“Siapa yang sujud kepada-Ku dengan persembahan setangkai daun, sekuntum bunga, sebiji buah-buahan, atau seteguk air, Aku terima sebagai bakti persembahan dari orang yang berhati suci.”
Membaca Bhagawadgita, yaitu rangkuman percakapan antara Sri Krisna sebagai awatara Wisnu dengan Arjuna di medan perang Kuruksetra, tidak bisa sepotong-sepotong.
Seluruhnya ada delapan belas Bab dan 700 sloka. Bab ke-17 adalah percakapan mengenai “Sraddhatraya Vibhaga Yoga”, di mana Arjuna mengajukan pertanyaan kepada Sri Krisna: Bagaimana kalau seseorang mengadakan upacara dengan penuh khidmat dan kepercayaan tetapi melalaikan petunjuk-petunjuk kitab suci?

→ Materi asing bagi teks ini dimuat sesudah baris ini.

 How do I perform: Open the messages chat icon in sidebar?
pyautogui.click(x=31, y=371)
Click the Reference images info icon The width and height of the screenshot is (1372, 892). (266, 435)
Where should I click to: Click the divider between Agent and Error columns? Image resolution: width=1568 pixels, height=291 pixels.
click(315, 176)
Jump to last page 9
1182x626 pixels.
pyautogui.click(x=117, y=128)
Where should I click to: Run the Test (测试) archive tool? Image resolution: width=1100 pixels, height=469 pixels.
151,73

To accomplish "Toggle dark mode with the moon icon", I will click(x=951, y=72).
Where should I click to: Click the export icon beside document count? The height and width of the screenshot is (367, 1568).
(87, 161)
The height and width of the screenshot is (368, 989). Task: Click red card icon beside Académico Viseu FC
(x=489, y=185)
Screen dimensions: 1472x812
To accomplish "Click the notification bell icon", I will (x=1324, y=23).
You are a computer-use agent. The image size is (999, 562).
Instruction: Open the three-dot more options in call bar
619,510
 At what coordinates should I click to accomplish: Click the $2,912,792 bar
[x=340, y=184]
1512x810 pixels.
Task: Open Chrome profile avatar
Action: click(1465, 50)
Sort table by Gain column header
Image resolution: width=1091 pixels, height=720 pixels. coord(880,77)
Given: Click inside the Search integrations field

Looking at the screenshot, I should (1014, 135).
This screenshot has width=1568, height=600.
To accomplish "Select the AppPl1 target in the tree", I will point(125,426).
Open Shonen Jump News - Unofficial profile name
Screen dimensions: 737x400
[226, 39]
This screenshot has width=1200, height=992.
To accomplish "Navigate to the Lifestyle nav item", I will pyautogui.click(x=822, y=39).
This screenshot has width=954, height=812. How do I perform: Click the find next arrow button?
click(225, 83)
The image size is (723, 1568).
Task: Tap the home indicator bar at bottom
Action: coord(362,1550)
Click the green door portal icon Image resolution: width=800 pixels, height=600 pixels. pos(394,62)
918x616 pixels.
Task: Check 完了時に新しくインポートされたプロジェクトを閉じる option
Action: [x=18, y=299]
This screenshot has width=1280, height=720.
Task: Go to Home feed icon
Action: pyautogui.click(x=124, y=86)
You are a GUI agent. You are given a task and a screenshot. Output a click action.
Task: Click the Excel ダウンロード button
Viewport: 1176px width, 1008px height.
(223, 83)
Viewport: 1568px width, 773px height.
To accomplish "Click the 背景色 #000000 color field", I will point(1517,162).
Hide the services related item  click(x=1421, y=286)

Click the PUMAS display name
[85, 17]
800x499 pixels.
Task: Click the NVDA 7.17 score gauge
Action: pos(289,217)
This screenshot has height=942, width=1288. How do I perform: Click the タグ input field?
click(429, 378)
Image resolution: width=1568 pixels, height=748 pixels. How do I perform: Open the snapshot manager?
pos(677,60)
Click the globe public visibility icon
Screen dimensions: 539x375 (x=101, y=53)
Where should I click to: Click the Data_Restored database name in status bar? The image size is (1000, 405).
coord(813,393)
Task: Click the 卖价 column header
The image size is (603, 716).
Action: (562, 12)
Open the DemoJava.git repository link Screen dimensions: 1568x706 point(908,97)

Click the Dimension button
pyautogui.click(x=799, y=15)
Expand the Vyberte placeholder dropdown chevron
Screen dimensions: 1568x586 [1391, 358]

Sri Krisnya menjawab bahwa ada tiga macam kepercayaan yang masing-masing tergantung kepada tiap-tiap individu dengan sifat-sifatnya, yaitu baik-mulia (sattwa), aktif bernafsu (rajas), dan gelap-bodoh (tamas).
Yang bersifat sattwa pergi memuja Dewata, makan makanan yang berguna bagi pertumbuhan badan dan kesehatan, mengadakan upacara menurut petunjuk kitab suci, bermeditasi dengan keyakinan mendalam, bersedekah tanpa mengharapkan kembali.
Yang bersifat rajas pergi memuja yaksha dan raksasa makan makanan yang serba banyak rempah, mengadakan upacara dengan harapan akan pahala, bersamadi dengan maksud supaya dipuji dan disegani, bersedekah dengan harapan mendapat kembali.
Yang bersifat tamas pergi memuja roh orang mati dan setan, makan makanan yang tidak sehat, mengadakan upacara tidak menurut peraturan, bertapa beratha dengan pengertian kurang, bersedekah pada waktu dan kesempatan yang salah.
Upacara, sedekah dan tapa beratha yang tidak disertai dengan kepercayaan tidak ada artinya. Segala sesuatu di dunia ini berasal dari Ida Sanghyang Widhi Wasa, apakah yang mungkin kita persembahkan kepada-Nya?
Banten beserta segala perlengkapannya semuanya milik-Nya; tanpa dipersembahkan pun sudah milik-Nya. Jadi yang kita persembahkan hanyalah cinta kasih kita kepada Ida Sanghyang Widhi Wasa.
Masalahnya, bagaimana kita mewujudkan cinta kasih kita kepada-Nya, karena manusia yang mempunyai keterbatasan pengetahuan ingin semuanya dalam wujud yang nyata.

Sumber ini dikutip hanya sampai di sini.